Scope and Time Limit for Change of Registration and Remitting Profits Onshore. Article 5 of Circular 37 sets forth the requirement of change of registration when the Domestic Resident increases or decreases its capital, transfers its shares, merges, divides, makes long-term equity or debt investments, or provides external guarantees, which differs from the relevant provisions under Circular 75. Under Circular 75, the registration obligation was triggered by any changes associated with the SPCs. 

For the purpose of providing simplicity and convenience for Domestic Residents making cross-border capital transactions relating to investment or financing activities via SPCs, Circular 37 removes the reporting and filing requirement for matters that do not involve changes of Domestic Residents or cross-border movement of capital. For example, no change of registration is required when an overseas third party injects investment into the SPC. 

Additionally, Circular 37 eliminates the requirement under Circular 75 that the change of registration must be made "within 30 days" of occurrence of the change and replaces it with "timely," which may give the Domestic Resident more time for registration. Circular 37 also eliminates the requirement under Circular 75 that profits or dividends from the SPCs must be transferred back in China within 180 days as long as it complies with the relevant foreign exchange requirements, for example, to be used in overseas investment.

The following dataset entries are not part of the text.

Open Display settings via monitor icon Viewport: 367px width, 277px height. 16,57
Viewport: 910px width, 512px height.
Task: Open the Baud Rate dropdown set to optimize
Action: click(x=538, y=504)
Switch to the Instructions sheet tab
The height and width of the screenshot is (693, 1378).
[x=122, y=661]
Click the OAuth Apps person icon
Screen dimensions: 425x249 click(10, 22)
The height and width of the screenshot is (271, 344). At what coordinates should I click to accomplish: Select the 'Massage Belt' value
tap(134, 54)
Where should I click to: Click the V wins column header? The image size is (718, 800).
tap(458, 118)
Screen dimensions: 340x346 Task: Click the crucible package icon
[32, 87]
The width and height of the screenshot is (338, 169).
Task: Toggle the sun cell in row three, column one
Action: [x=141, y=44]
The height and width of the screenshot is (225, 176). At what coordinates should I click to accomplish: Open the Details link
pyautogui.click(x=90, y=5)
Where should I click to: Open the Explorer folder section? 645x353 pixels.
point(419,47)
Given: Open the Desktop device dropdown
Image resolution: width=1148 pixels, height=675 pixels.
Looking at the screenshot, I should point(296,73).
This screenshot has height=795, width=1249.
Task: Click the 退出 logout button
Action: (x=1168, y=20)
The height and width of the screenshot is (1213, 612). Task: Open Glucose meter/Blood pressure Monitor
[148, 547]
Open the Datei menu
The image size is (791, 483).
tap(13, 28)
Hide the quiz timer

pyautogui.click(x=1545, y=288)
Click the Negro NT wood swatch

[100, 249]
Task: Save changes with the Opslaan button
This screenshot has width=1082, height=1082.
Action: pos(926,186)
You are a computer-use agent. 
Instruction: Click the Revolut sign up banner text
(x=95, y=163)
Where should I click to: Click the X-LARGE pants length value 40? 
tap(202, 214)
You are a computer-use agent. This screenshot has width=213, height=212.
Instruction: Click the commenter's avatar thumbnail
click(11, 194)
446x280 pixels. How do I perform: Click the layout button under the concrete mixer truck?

Employee Stock Option Plans. Circular 37 for the first time allows employee stock option plan ("ESOP") registration for directors, supervisors, managers, and employees working in domestic enterprises directly or indirectly controlled by nonlisted overseas companies. 

Before the promulgation of Circular 37, domestic employees could register ESOPs only if such stock option was issued by an overseas listed SPC. Domestic employees who had employee stock options in a nonlisted foreign company were unable to properly realize such rights and remit money relating to such option to overseas company, nor could they legally exchange their income from selling the stock option into RMB. The New Rule allowing employee stock options issued by nonlisted companies will solve many existing registration problems and will facilitate ESOPs to be more popular in nonlisted foreign companies with Chinese employees.

Financing from Domestic Residents to SPCs. Article 10 and Article 11 of Circular 37 permit Domestic Residents to provide financing to SPCs with domestic or overseas capital or interests lawfully held by them. Article 10 specifies that financing by Domestic Residents can be made by domestic enterprises directly or indirectly controlled by the Domestic Residents, and Article 11 further specifies that such financing can be made for the purpose of establishment, buyback, or delisting of the SPCs.

Prior to the promulgation of Circular 37, the SPCs could not obtain financing from Chinese domestic entities or individuals. Circular 37 is a significant breakthrough that resolves to a great extent the need for financing of overseas SPCs and substantially simplifies the procedure for Domestic Residents investing abroad.

Allowance for Remedial Registration. Article 12 of Circular 37 clarifies the procedure for remedial registration, providing that Domestic Residents that failed to initially register with SAFE for their round-trip investment at the time of the investment can make a remedial registration so as to legalize those round-trip investments under the New Rule. Having said this, the New Rule also lists relevant applicable penalties that will be imposed by SAFE when such remedial registration applications are made. 

Conclusion

Compared to Circular 75, Circular 37 embraces many of the gray areas that Circular 75 failed to address. Meanwhile, Circular 37 loosens the government's control over Domestic Residents, especially individuals, in making foreign investments. There are still gray areas yet to be clarified by Circular 37, however, which the Chinese government may address in future notices and regulations. For now, Circular 37 will give Chinese investors more flexibility in making foreign investments.